-- THE RECORDS start --
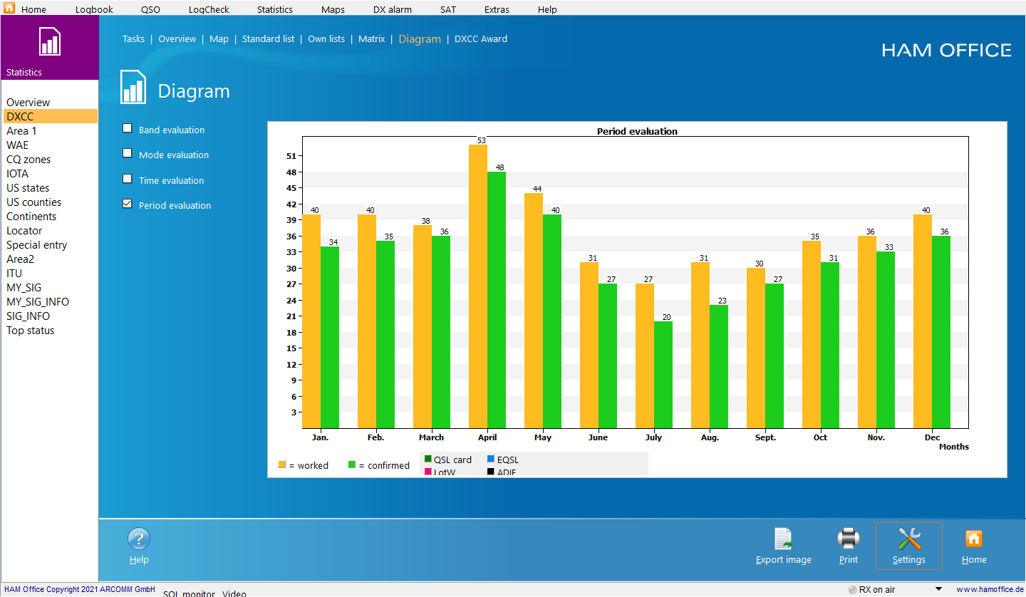This screenshot has width=1026, height=597.
Task: Click the RX on air status indicator
Action: tap(854, 590)
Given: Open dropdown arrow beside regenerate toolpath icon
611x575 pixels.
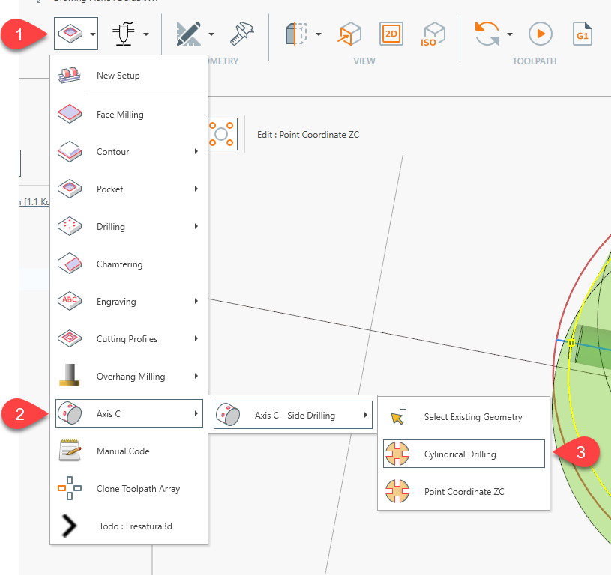Looking at the screenshot, I should (510, 34).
-- THE RECORDS end --
• [WHAT IS EXPECTED]:
Copy all of the data above line by line without changing a word, and leave the pictures out.

• [ANSWER TO THE EXERCISE]:
This screenshot has width=1026, height=597.
Task: Click the RX on air status indicator
Action: tap(854, 590)
Given: Open dropdown arrow beside regenerate toolpath icon
611x575 pixels.
Looking at the screenshot, I should (510, 34).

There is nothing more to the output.